Беренис слушала в смятении. Что ответить на такой прямой вопрос? Каупервуд очень дорог ей – его дела, его успех для нее чуть ли не важнее, чем ее собственные. А все же надо подумать и о своей жизни, о своем будущем. Вряд ли он будет с ней, когда ей стукнет тридцать пять или сорок. Она лежала молча и думала, а Каупервуд ждал. И вот она ответила, подавив смутные предчувствия, шевельнувшиеся в душе. Да, все будет как было; да, конечно, в их отношениях ничто не изменится, во всяком случае, сейчас. А там кто знает? Ни он, ни она не могут предвидеть, какие еще планы и намерения у него возникнут.
– Во всяком случае, для меня, Фрэнк, ты дороже всех, – сказала она. – Лорд Стэйн мне, конечно, нравится, но я еще очень мало знаю его. Сейчас о чем-либо серьезном смешно и думать. Вообще же он человек интересный, даже обаятельный. И если ты и впредь намерен держать меня на задворках своей жизни, с моей стороны было бы очень непрактично пренебрегать Стэйном – ведь он в самом деле может жениться на мне. А полагаться на тебя – об этом и думать нечего. Я могу, конечно, остаться с тобой и постараюсь помочь тебе осуществить все, что мы задумали. Но ведь и в этом случае я должна рассчитывать на себя и только на себя. Я дарю тебе свою молодость, любовь, все силы ума и сердца и ничего не прошу взамен.
– Беви! – воскликнул Каупервуд, пораженный справедливостью ее слов. – Это неправда!
– Тогда докажи мне, что я ошибаюсь. Допустим, все остается по-прежнему, – так, очевидно, и будет. Ну, и что дальше?

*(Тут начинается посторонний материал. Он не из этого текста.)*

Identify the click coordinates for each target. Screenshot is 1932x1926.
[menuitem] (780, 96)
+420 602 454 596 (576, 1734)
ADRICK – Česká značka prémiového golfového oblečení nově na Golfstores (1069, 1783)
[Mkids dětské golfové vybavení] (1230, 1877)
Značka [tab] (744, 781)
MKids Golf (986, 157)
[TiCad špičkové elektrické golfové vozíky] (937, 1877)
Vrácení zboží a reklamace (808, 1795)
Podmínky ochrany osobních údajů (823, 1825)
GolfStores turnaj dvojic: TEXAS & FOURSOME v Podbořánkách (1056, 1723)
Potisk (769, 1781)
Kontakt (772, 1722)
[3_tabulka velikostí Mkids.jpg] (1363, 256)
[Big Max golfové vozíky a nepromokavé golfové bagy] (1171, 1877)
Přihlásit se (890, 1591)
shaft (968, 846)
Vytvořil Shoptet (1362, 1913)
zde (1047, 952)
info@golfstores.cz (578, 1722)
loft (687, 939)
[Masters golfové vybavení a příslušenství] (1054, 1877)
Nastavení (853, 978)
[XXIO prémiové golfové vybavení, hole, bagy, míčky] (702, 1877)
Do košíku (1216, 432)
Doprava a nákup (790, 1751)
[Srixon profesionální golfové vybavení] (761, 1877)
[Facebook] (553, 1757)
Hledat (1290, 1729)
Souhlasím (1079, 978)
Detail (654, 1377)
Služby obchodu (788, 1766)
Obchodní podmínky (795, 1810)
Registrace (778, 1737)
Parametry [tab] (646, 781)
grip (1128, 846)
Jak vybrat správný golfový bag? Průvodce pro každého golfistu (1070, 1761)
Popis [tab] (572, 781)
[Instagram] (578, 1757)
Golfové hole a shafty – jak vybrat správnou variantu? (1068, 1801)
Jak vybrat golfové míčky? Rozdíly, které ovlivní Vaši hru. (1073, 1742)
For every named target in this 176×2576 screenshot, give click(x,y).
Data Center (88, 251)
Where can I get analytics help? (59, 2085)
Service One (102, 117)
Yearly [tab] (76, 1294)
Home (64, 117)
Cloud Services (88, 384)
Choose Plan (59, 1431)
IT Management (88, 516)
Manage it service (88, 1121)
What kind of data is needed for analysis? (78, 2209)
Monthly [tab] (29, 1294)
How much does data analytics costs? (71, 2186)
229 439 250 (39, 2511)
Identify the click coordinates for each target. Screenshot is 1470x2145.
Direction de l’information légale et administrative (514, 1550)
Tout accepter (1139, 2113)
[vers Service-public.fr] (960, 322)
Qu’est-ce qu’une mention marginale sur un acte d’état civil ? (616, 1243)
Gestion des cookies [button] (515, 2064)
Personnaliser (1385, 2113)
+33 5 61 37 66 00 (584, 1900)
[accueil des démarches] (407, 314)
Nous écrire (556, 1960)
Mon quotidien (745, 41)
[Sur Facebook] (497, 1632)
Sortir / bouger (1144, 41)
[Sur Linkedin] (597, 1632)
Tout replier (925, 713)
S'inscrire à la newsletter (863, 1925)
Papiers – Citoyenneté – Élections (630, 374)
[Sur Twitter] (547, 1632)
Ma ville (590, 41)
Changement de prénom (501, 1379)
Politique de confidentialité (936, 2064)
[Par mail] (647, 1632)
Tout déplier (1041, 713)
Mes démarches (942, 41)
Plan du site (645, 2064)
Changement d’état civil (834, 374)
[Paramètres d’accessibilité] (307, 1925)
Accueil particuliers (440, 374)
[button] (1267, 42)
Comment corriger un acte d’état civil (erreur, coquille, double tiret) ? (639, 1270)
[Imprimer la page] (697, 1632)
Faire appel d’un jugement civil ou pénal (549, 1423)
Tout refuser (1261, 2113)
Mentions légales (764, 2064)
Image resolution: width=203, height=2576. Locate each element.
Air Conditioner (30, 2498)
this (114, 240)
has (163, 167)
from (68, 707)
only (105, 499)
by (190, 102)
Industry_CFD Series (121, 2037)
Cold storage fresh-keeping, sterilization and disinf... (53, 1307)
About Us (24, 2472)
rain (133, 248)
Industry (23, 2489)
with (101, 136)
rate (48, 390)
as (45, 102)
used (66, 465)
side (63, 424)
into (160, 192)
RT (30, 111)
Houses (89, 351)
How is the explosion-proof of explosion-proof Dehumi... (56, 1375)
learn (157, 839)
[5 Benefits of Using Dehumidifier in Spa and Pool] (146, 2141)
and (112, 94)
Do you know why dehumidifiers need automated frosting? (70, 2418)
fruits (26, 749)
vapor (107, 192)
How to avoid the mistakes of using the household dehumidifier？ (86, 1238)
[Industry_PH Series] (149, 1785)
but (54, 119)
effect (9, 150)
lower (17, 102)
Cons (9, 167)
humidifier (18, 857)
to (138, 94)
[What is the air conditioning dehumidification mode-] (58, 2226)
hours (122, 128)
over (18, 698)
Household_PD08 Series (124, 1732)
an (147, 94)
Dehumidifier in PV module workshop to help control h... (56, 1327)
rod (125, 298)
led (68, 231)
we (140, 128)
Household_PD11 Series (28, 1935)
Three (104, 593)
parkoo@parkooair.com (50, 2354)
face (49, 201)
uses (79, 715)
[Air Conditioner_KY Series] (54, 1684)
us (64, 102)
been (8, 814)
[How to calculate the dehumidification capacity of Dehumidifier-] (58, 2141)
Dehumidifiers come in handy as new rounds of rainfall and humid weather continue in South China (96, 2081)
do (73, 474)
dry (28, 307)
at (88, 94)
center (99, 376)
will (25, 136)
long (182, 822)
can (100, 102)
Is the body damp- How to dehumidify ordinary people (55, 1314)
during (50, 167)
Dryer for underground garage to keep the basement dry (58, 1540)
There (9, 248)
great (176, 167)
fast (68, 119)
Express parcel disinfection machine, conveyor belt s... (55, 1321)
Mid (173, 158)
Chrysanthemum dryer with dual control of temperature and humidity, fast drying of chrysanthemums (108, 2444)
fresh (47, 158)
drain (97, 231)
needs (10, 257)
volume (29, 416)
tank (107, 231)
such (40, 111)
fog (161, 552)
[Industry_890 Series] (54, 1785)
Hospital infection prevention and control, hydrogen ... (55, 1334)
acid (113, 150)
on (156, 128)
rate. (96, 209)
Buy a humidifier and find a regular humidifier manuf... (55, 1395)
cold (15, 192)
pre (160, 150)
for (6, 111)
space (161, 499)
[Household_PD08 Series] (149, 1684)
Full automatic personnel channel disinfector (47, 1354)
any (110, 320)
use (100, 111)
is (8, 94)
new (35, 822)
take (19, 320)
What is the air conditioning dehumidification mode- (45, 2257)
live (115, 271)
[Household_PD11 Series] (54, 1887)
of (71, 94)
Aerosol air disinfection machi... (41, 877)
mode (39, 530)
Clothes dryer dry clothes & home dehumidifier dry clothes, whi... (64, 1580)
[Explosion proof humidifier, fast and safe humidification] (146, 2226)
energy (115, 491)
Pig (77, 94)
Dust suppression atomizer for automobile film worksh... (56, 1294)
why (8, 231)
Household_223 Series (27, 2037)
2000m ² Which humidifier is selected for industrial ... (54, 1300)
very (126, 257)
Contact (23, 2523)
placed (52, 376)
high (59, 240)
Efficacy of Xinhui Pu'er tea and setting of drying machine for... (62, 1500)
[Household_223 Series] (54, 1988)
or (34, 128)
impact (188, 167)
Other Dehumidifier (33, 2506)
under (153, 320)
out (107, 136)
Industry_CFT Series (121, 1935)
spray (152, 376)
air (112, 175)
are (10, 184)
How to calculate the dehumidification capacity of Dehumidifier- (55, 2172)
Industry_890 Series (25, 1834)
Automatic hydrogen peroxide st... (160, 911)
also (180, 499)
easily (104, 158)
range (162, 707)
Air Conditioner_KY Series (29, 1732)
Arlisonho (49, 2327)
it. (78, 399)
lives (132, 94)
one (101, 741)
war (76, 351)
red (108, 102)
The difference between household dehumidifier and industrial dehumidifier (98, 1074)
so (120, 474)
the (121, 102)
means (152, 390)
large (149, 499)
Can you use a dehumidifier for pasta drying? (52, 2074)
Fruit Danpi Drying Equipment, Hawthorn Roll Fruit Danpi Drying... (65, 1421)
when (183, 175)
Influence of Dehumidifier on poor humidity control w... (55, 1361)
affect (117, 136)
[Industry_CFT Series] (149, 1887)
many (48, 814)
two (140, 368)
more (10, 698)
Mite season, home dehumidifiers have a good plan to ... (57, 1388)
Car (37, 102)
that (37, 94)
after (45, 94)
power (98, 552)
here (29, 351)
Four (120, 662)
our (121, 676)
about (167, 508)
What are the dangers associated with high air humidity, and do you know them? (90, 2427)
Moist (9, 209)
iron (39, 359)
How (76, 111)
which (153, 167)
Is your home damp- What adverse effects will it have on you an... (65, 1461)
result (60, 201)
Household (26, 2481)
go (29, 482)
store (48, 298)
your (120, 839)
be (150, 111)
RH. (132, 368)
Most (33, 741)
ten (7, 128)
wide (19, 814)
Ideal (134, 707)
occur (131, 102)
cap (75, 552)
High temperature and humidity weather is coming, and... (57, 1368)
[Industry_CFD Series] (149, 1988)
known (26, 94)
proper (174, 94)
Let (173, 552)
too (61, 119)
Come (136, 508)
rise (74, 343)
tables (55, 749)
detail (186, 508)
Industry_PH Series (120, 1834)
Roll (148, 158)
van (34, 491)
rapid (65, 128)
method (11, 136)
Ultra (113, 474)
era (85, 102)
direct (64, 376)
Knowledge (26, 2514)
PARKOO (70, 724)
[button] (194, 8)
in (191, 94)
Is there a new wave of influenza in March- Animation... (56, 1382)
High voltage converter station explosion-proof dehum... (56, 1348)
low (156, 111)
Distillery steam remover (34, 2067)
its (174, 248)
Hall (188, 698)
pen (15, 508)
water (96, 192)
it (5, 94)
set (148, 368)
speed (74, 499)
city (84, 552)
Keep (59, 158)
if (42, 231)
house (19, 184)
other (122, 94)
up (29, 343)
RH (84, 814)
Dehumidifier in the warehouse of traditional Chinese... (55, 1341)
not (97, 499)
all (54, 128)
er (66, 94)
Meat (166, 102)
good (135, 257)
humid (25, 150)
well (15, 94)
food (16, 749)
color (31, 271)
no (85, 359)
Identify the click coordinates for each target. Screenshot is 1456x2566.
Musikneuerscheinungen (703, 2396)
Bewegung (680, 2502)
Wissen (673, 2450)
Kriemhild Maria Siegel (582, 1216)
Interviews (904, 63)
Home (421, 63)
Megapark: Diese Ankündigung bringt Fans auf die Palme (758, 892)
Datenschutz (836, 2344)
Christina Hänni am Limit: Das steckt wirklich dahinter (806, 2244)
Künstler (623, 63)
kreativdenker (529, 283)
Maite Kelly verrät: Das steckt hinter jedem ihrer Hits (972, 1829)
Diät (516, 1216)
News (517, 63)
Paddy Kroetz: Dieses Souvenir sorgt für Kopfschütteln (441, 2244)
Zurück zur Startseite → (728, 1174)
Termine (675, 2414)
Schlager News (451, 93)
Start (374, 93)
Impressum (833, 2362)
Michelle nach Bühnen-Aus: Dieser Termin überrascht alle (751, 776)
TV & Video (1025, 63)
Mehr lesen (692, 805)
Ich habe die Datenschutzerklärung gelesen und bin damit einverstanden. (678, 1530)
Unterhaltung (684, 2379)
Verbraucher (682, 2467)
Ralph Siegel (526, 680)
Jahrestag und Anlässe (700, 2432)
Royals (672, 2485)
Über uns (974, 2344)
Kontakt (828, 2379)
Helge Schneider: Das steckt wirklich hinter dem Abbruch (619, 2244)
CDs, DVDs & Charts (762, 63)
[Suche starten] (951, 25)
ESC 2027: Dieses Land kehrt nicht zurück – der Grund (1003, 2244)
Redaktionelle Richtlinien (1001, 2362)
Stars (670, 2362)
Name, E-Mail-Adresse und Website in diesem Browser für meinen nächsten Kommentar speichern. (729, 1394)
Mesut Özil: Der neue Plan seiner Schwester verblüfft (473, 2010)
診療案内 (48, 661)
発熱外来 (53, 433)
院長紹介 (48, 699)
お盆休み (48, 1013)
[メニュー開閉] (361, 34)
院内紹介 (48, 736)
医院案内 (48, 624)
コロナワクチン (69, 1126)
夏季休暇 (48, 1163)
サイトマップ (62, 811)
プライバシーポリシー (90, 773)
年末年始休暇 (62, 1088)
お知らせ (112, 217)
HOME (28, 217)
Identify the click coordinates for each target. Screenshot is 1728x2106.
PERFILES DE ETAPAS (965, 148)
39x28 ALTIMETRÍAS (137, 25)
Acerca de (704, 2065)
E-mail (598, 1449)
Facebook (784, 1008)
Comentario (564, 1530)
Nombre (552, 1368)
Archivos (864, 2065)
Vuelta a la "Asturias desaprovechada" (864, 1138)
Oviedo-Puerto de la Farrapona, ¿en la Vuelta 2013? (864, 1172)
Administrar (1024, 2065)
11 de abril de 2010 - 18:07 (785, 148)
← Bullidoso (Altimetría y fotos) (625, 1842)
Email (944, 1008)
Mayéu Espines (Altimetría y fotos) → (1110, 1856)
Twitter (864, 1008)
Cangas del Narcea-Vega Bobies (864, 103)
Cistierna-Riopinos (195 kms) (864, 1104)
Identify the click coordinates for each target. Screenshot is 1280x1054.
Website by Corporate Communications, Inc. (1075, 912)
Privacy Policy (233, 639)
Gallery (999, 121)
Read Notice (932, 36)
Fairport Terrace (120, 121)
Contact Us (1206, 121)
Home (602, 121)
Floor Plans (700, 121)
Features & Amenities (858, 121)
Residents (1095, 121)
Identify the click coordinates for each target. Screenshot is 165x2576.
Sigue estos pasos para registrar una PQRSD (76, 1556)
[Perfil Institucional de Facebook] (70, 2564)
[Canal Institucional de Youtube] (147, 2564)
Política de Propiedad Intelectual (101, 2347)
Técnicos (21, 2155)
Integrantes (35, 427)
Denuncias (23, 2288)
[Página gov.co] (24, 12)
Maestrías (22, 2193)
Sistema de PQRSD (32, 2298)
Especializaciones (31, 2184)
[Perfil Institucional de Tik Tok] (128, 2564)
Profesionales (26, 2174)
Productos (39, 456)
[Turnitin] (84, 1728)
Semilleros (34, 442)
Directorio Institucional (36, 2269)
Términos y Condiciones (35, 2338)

– Да, признаюсь, это серьезный вопрос, – сказал Каупервуд, усаживаясь в кресло напротив кровати. – Я не так молод, как ты, и, оставаясь со мной, ты, бесспорно, многим рискуешь: о нашей связи могут узнать, и тогда все от тебя отвернутся. Этого отрицать не приходится. А чем я могу обеспечить тебя? Только деньгами. Но ты можешь не сомневаться: на чем бы мы сегодня ни порешили, я готов немедленно позаботиться об этом. Я оставлю тебе столько денег, что, если ты будешь разумно распоряжаться ими, тебе вполне хватит, чтобы жить припеваючи до конца своих дней.
– Да, я знаю, – сказала Беренис. – Что и говорить, когда ты кем-нибудь увлечен, ты сама щедрость. В этом я не сомневалась. Меня тревожит другое: я боюсь, что ты не любишь меня по-настоящему. И мне, по-видимому, не только предстоит жить без любви, но и дорого заплатить за мою любовь к тебе.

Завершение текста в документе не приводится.